XSLT 2.0 as a Language


What are the most significant characteristics of XSLT as a language, which distinguish it from other languages? In this section I shall pick four of the most striking features: the fact that it is written in XML syntax, the fact that it is a language free of side effects, the fact that processing is described as a set of independent pattern-matching rules, and the fact that it has a type system based on XML Schema.

Use of XML Syntax

As we've seen, the use of SGML syntax for stylesheets was proposed as long ago as 1994, and it seems that this idea gradually became the accepted wisdom. It's difficult to trace exactly what the overriding arguments were, and when you find yourself writing something like:

  <xsl:variable name="y">   <xsl:call-template name="f">   <xsl:with-param name="x"/>   </xsl:call-template>   </xsl:variable>  

to express what in other languages would be written as «y=f(x); », then you may find yourself wondering how such a decision came to be made.

In fact, it could have been worse ; in the very early drafts, the syntax for writing what are now XPath expressions was also expressed in XML, so instead of writing «select= "book/author/first-name" » you had to write something along the lines of:

  <select>   <path>   <element type="book">   <element type="author">   <element type="first-name">   </path>   </select>  

The most obvious arguments for expressing XSLT stylesheets in XML are perhaps as follows :

  • There is already an XML parser in the browser; so it keeps the footprint small if this can be reused.

  • Everyone had got fed up with the syntactic inconsistencies between HTML/XML and CSS and didn't want the same thing to happen again.

  • The Lisp-like syntax of DSSSL was widely seen as a barrier to its adoption; so it would be better to have a syntax that was already familiar in the target community.

  • Many existing popular template languages (including simple ASP and JSP pages) are expressed as an outline of the output document with embedded instructions; so this is a familiar concept.

  • The lexical apparatus is reusable, for example Unicode support, character and entity references, whitespace handling, namespaces.
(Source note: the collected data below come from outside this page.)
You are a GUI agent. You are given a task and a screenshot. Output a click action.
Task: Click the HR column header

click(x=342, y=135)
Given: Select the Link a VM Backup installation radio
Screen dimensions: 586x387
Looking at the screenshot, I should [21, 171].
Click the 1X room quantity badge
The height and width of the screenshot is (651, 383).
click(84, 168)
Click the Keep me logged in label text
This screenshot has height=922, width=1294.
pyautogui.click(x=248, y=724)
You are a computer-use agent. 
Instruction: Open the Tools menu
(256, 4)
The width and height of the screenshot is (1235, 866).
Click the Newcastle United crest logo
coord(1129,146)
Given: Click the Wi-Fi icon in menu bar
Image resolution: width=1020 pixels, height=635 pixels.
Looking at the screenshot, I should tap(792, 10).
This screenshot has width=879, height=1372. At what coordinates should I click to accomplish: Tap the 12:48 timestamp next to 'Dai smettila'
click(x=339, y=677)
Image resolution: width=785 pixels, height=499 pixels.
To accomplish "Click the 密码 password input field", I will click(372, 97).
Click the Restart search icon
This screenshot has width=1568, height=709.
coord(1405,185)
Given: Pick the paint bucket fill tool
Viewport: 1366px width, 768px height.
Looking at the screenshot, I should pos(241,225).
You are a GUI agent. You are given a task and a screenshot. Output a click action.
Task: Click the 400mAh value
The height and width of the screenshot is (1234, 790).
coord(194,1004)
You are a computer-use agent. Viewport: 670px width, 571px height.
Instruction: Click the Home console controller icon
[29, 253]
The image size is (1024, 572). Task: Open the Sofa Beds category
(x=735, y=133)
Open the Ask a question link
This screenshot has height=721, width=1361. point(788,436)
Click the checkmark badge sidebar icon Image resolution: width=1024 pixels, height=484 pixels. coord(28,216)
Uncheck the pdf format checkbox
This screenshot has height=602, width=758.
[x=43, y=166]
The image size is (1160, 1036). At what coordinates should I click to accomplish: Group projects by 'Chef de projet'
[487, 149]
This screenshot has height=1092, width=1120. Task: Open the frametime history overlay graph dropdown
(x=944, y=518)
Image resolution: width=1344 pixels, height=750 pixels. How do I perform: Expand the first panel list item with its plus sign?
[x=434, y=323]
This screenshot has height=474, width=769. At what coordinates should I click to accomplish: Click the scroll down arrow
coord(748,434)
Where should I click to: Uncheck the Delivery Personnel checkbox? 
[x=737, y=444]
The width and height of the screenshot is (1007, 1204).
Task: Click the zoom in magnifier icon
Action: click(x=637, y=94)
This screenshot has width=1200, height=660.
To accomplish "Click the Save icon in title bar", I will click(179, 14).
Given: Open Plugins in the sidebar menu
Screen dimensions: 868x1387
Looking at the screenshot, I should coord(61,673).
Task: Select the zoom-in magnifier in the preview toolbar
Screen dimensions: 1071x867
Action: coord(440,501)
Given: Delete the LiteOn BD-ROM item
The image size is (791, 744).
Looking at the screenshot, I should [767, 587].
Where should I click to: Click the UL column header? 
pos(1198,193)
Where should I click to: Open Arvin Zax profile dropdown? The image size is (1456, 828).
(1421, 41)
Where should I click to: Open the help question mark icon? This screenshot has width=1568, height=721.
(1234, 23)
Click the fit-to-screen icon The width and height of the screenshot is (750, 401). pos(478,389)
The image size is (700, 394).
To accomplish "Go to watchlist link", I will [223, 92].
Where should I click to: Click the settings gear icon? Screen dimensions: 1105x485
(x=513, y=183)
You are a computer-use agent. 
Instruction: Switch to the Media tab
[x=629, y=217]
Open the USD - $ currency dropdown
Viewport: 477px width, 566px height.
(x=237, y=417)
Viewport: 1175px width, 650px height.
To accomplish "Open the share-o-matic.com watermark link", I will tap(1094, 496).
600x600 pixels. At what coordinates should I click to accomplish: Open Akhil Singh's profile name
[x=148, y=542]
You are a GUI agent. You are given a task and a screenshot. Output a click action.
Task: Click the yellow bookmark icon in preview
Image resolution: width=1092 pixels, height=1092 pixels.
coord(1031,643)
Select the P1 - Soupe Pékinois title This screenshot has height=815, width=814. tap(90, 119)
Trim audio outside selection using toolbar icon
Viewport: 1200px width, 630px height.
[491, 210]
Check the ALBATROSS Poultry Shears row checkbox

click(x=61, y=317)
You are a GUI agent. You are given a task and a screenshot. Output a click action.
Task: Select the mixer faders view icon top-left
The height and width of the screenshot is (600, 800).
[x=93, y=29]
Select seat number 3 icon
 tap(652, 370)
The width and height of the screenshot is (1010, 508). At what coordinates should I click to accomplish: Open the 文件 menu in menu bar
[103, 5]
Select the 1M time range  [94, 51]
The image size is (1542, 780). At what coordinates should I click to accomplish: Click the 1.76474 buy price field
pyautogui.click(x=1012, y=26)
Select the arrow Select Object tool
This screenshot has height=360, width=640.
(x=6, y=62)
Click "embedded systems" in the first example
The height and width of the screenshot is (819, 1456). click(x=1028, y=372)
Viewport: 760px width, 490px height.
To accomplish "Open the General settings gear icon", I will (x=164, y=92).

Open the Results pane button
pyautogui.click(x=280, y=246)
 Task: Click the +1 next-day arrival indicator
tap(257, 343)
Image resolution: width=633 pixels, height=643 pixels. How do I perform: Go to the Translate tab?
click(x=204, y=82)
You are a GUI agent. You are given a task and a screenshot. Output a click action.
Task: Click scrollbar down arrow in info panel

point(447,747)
  • It's occasionally useful to have a stylesheet as the input or output of a transformation ( witness the Microsoft XSL converter as an example); so it's a benefit if a stylesheet can read and write other stylesheets.

  • Providing visual development tools easily solves the inconvenience of having to type lots of angle brackets.

Like it or not, the XML-based syntax is now an intrinsic feature of the language that has both benefits and drawbacks. It does make the language verbose, but in the end, the number of keystrokes has very little bearing on the ease or difficulty of solving particular transformation problems.

In XSLT 2.0, the long-windedness of the language has been reduced considerably by increasing the expressiveness of the non-XML part of the syntax, namely XPath expressions. Many computations that required five lines of XSLT code in 1.0 can be expressed in a single XPath expression in 2.0. Two constructs in particular led to this simplification: the conditional expression ( if..then..else ) in XPath 2.0; and the ability to define a function in XSLT (using <xsl:function> ) that can be called directly from an XPath expression. To take the example discussed earlier, if you replace the template «f » by a user -written function «f » , you can replace the five lines in the example with:

  <xsl:variable name="y" select="f($x)"/>  

The decision to base the XSLT syntax on XML has proved its worth in several ways that I would not have predicted in advance:

  • It has proved very easy to extend the syntax. Adding new elements and attributes is trivial; there is no risk of introducing parsing difficulties when doing so, and it is easy to manage backwards compatibility. (In contrast, extending XQuery's non-XML syntax without introducing parsing ambiguities is a highly delicate operation.)

  • The separation of XML parsing from XSLT processing leads to good error reporting and recovery in the compiler. It makes it much easier to report the location of an error with precision and to report many errors in one run of the compiler. This leads to a faster development cycle.

  • It makes it easier to maintain stylistic consistency between different constructs in the language. The discipline of defining the language through elements and attributes creates a constrained vocabulary with which the language designers must work, and these constraints impose a certain consistency of design.

No Side Effects

The idea that XSL should be a declarative language free of side effects appears repeatedly in the early statements about the goals and design principles of the language, but no one ever seems to explain why: what would be the user benefit?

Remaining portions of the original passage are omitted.